REPUBLIKA.CO.ID, JAKARTA -- Kepengurusan Golkar versi Ketua Umum Aburizal Bakrie (ARB) meminta Komisi Pemilihan Umum (KPU) tak ragu menerima kepengurusan partainya sebagai pengurus yang sah. Sekertaris Jenderal Golkar, Idrus Marham mengatakan, partainya akan menggugat KPU jika menolak mengakui kepengurusan Golkar yang sah berdasarkan hasil Munas Pekan Baru, Riau 2009.
Menurut Idrus, Pilkada 2015 bisa saja hilang legalitasnya jika keputusan pengadilan dikesampingkan. "Jika KPU pakai otak-nya, keputusan pengadilan kan sudah mengembalikan ke Munas Pekan Baru," kata dia saat ditemui di gedung MPR/DPR RI Jakarta, Rabu (17/6).
Idrus menerangkan, ada dua keputusan pengadilan yang mengesahkan kepengurusan Golkar hasil munas 2009. Pertama keputusan Pengadilan Tata Usaha Negara (PTUN) Jakarta. Kedua putusan provisi Pengadilan Negeri (PN) Jakarta Utara. Dua keputusan pengadilan tersebut mengamanahkan agar pemerintah mengakui kepengurusan Golkar dengan komposisi kepemimpinan ARB sebagai Ketua Umum dan Agung Laksono sebagai Wakilnya.

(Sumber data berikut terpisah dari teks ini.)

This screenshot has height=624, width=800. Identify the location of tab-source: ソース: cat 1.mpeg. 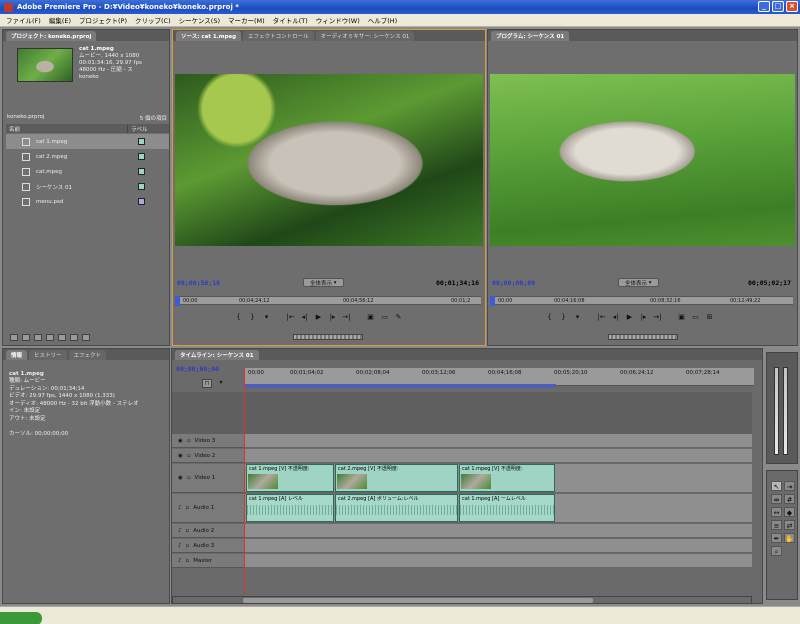
(209, 36).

Idrus mengakui, putusan PTUN Jakarta belum berkekuatan hukum tetap atau inkrah karena yang masih dibanding oleh Menteri Hukum dan HAM Yasonna Laoly dan kepengurusan Golkar versi Agung Laksono. Akan tetapi, kata dia, putusan provisi Majelis Hakim PN Jakarta tak bisa dibanding.

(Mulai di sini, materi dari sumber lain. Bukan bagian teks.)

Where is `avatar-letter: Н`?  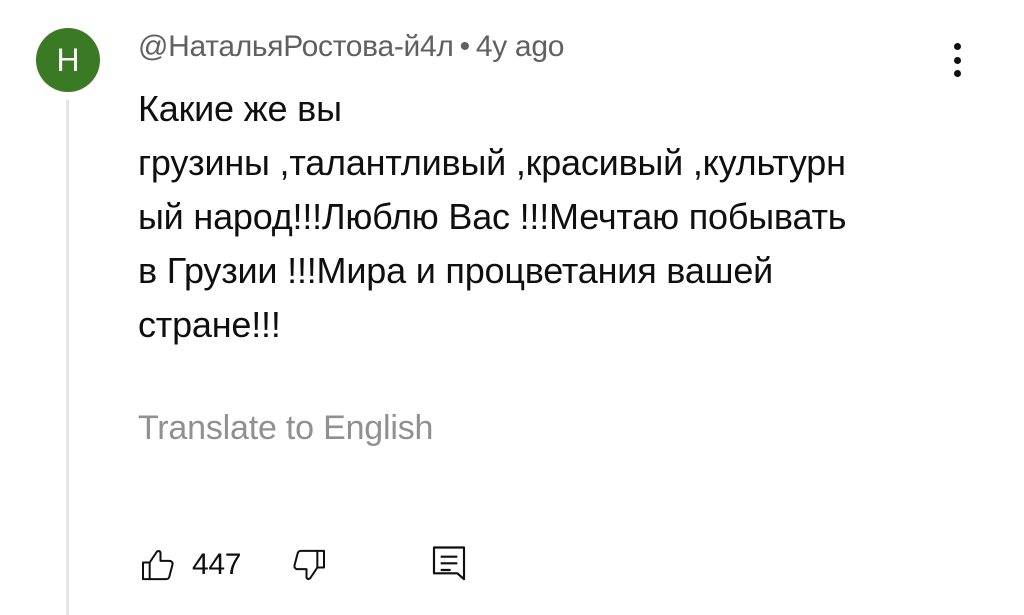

Putusan sementara itu sebagai antisipasi kevakuman kepengurusan Golkar yang sedang dipertikaikan oleh ARB dan Agung. Menurut dia, dua putusan pengadilan tersebut punya kekuatan hukum setara Undang-undang yang semestinyaa ditaati oleh Menkumham Yasonna dan KPU sebagai penyelenggara Pilkada 2015.